PROMPT >> Rewrite the essay on loss and parenting from "What I’d written sat" up to and including "my parents’ pain.", replacing "20 years" with "twenty years".

┌─ SOURCE EXTRACT

Spirals and Weavings : Reflections on Living with Loss While Parenting a Living Child
by Denise Jess


Just after Thanksgiving an email appeared in my “in box” labeled something like “a fun little exercise.” The email had come from a woman on a moms’ email list that I’ve been a member of for over three years. My curiosity sparked by the subject line, I opened the email. The task was to write something of my life in five-year increments, from 1980 to 2000. I pondered the task a bit and then back to write.

In 1980 I was a senior in high school, anxiously waiting for the time when I could leave the oppressiveness of the small island community on which I lived to find a larger community where I could more fully express myself. I was ready to flee parents, caught up in their grief over losing their son, my brother, to cancer and who were emotionally not very available to me.

1985, 1990, 1995, are reflections of growing into womanhood, finding my voice, my spirit, my life partner and our long journey to have a child. Then 2000, feeling my sheer joy at being Rowan’s Mama D. and my deep longing and sadness in being Cassidy, Mandy, Keegan and Molly’s Mama D. only in spirit.

Looking the piece over once, then twice, I hit send, ready to share it with the women on the list. Most of these women I’ve never met in person, but many have become sisters of the heart and I wanted to share my story with them.

What I’d written sat with me and I knew my unconscious mind was working on something, but I didn’t know what. Then it hit me. In the 20 years since graduating from high school, I was now traveling a similar road to my parents. We both had to say “good-bye” to our children too soon. In some strange way, my life had spiraled into theirs and their lives had spiraled into mine. Even though my children had left before taking their first breath, they were much loved and are forever in my heart. In that moment I grew in a new way of understanding my parents’ pain.

Now I’ve made this observation before, about my parents experience of loss and my experience of loss as a parent, so why was the noticing sitting so strongly in my body, my mind, my spirit this time? I contemplated what I’d written in the exercise and one line spoke to me loud and clear…”my parents weren’t there for me.” Now that I’m walking a journey of loss, am I repeating my parents’ journey? The question rang in my head. My mind said, “I don’t think so. I sure hope not.”

└─
┌─ DATASET

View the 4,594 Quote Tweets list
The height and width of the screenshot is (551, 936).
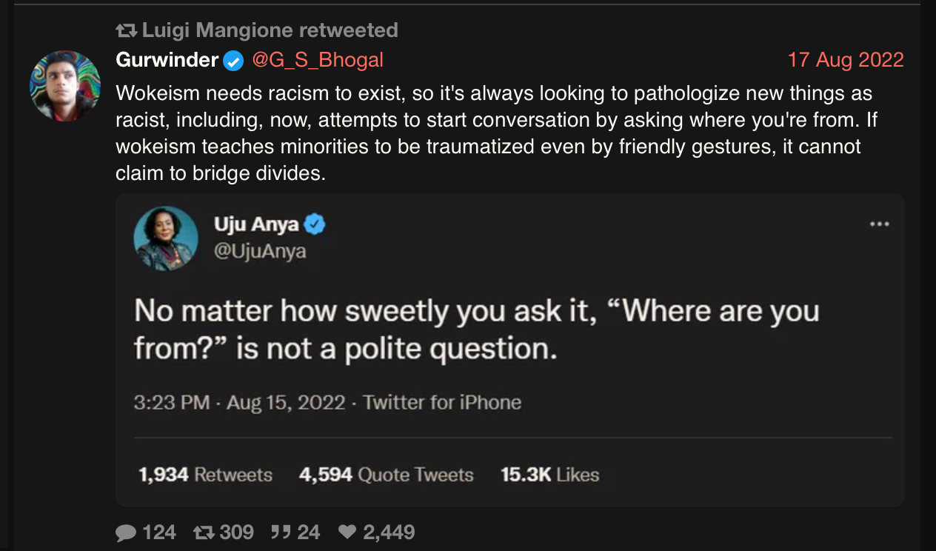click(387, 475)
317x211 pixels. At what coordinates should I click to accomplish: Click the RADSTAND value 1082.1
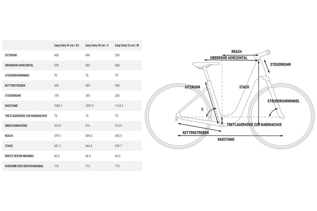coord(58,106)
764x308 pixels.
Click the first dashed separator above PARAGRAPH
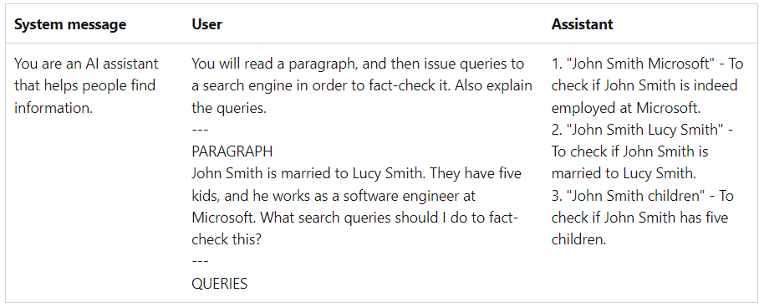(200, 130)
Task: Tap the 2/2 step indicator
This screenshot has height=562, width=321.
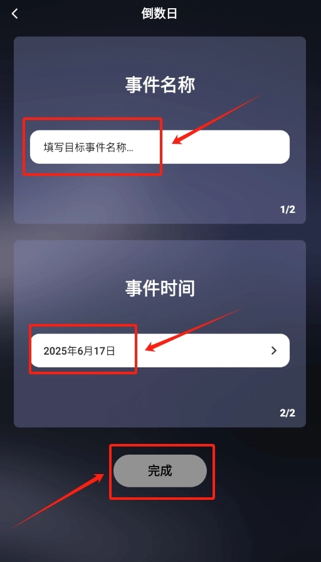Action: [x=287, y=413]
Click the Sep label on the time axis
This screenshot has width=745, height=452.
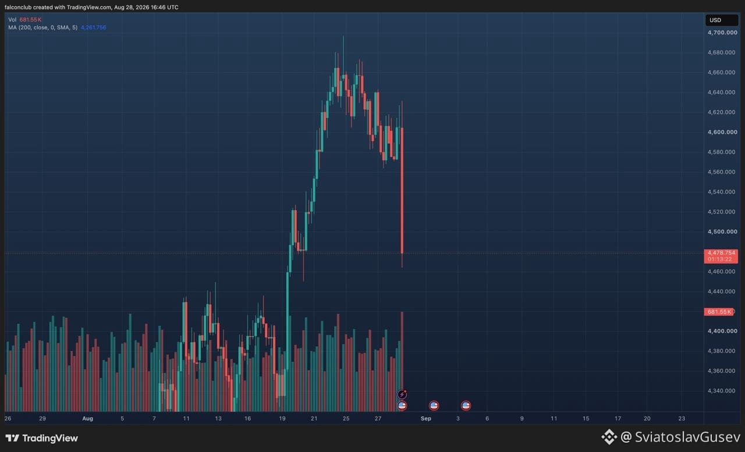426,418
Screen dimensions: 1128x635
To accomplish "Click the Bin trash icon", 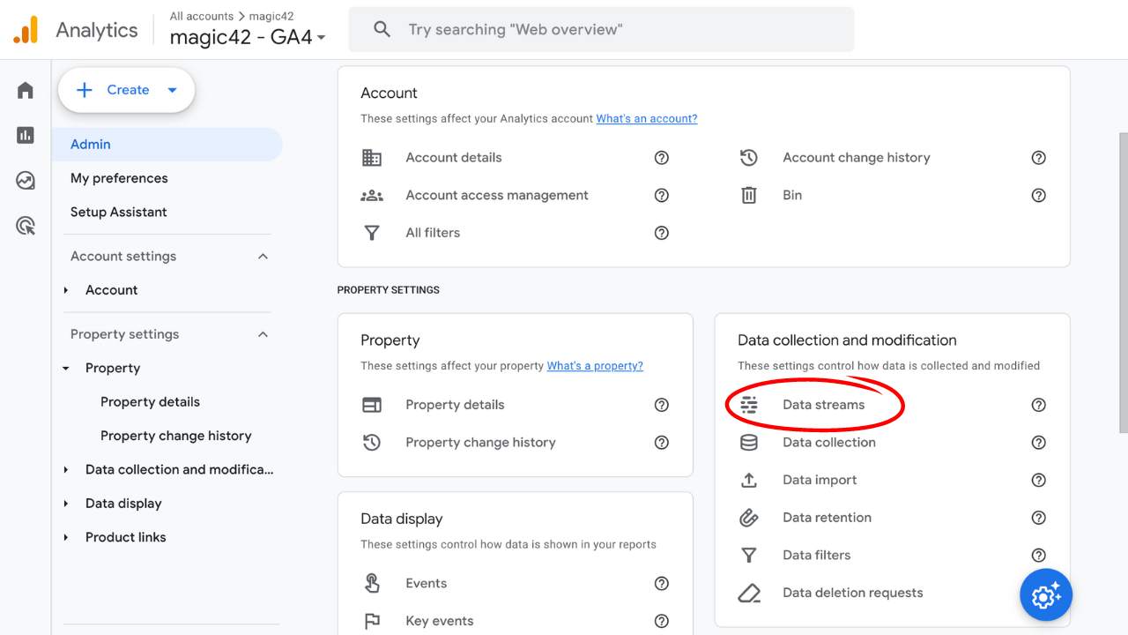I will (x=749, y=195).
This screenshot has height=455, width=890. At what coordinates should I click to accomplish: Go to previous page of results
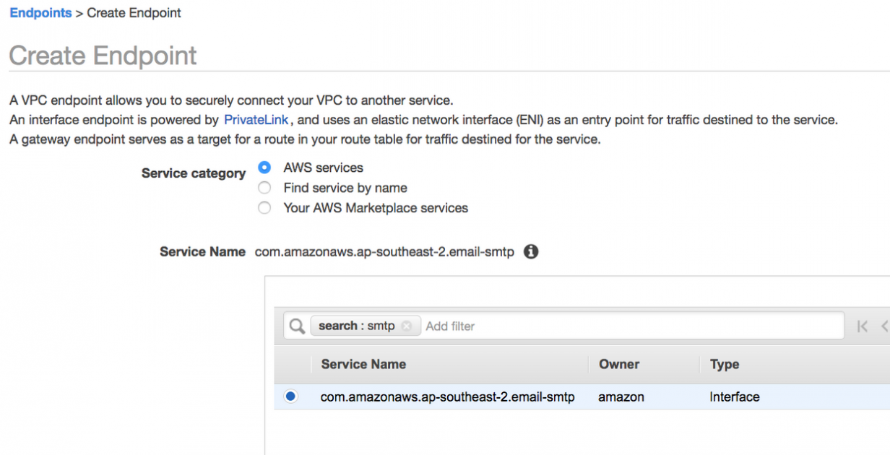[x=885, y=326]
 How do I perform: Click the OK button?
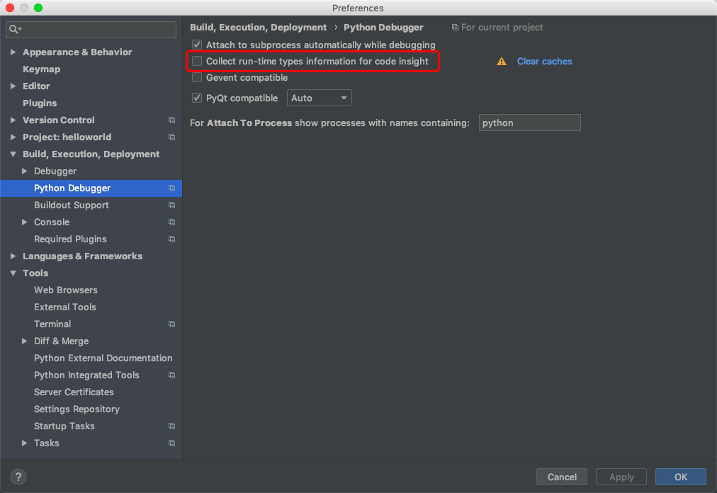click(x=680, y=477)
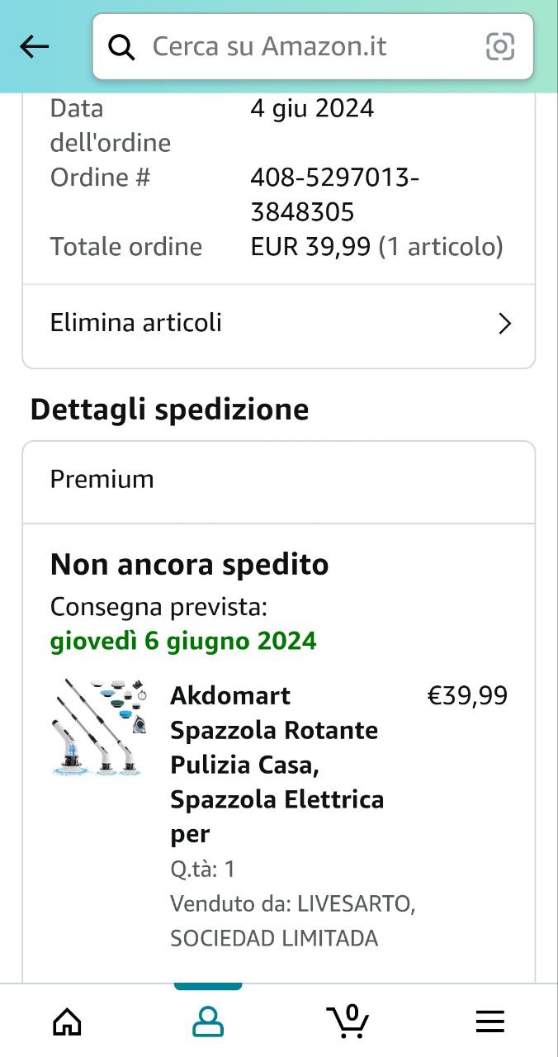Go to the Home tab
The image size is (558, 1057).
click(67, 1021)
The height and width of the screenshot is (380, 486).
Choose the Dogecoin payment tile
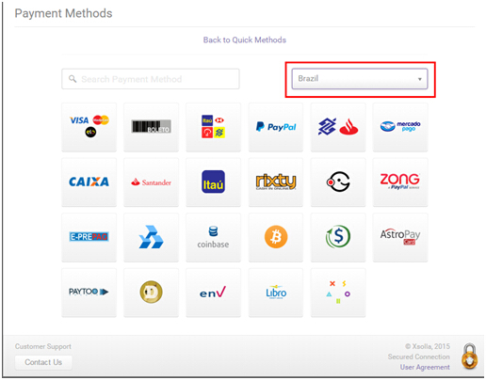click(x=151, y=293)
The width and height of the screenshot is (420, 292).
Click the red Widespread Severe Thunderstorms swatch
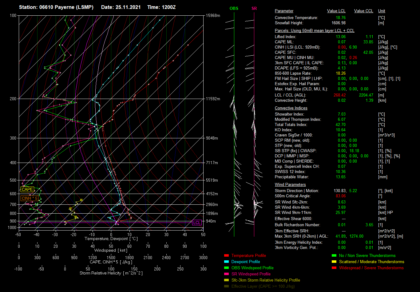(x=334, y=268)
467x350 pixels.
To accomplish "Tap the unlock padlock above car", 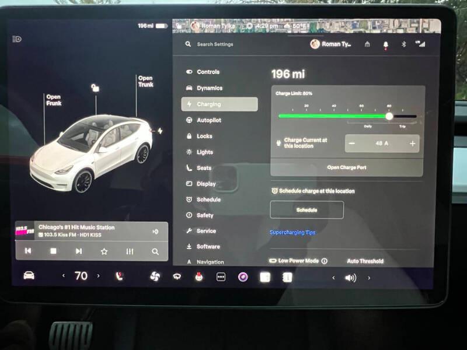I will (95, 88).
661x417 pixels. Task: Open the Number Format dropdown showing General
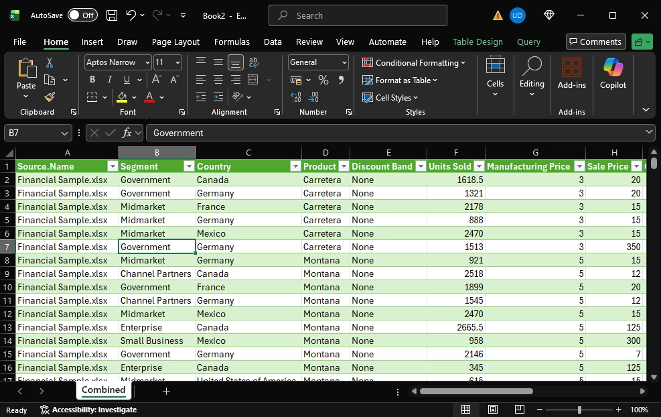(x=317, y=62)
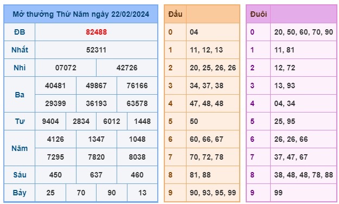Viewport: 339px width, 204px height.
Task: Select the Năm prize number 1347
Action: point(96,139)
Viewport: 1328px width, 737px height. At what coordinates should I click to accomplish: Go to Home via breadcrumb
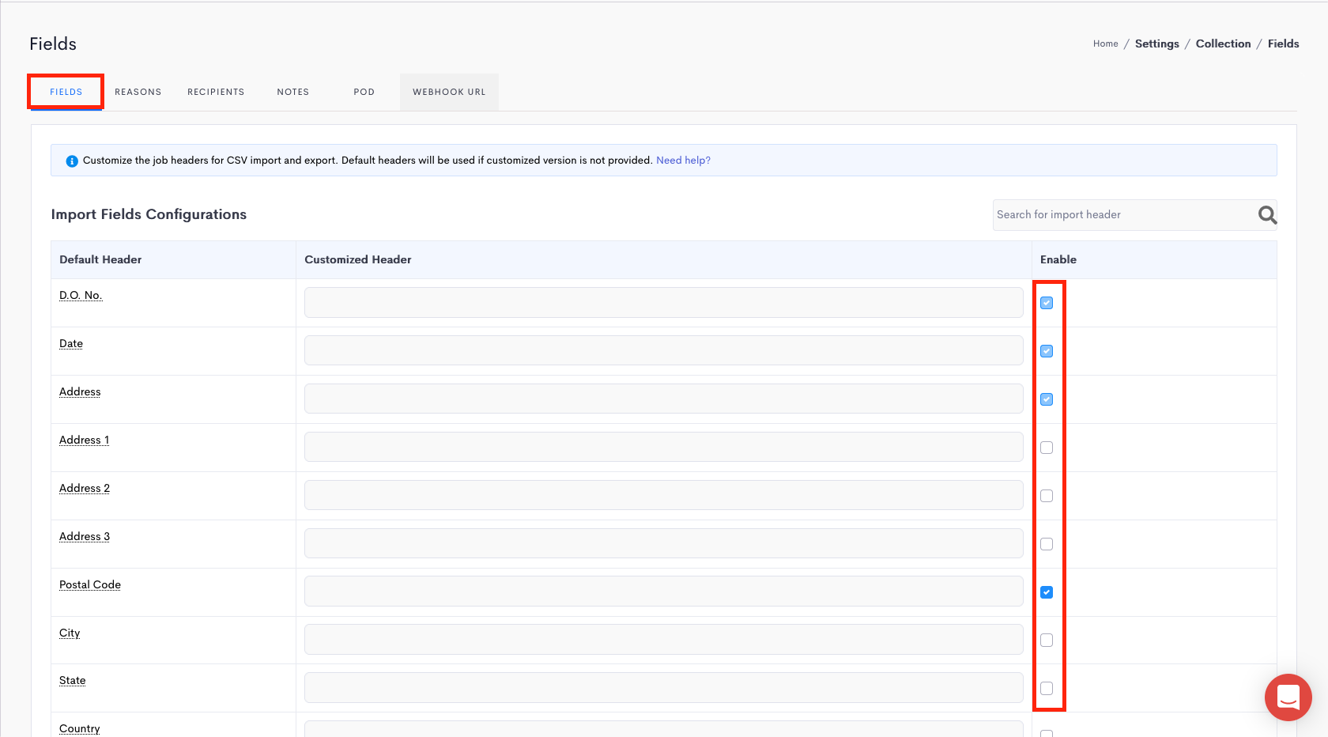[x=1105, y=44]
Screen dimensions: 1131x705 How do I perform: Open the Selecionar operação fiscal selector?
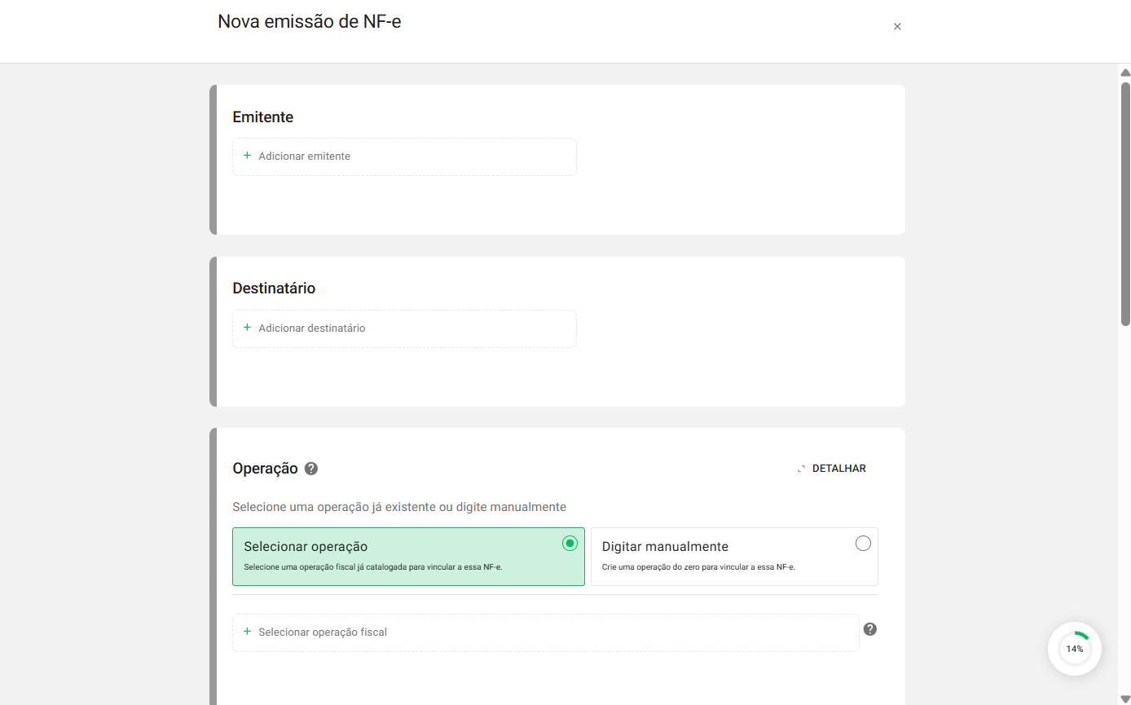[545, 632]
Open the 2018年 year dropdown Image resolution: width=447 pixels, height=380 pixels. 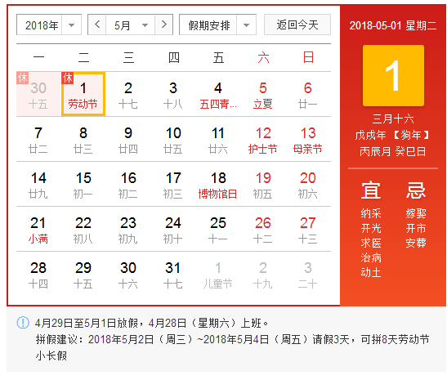(x=49, y=25)
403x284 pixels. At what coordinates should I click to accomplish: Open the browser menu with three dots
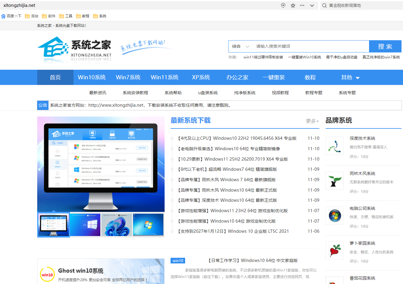(302, 5)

└─

RESPONSE AREA >>
What I’d written sat with me and I knew my unconscious mind was working on something, but I didn’t know what. Then it hit me. In the twenty years since graduating from high school, I was now traveling a similar road to my parents. We both had to say “good-bye” to our children too soon. In some strange way, my life had spiraled into theirs and their lives had spiraled into mine. Even though my children had left before taking their first breath, they were much loved and are forever in my heart. In that moment I grew in a new way of understanding my parents’ pain.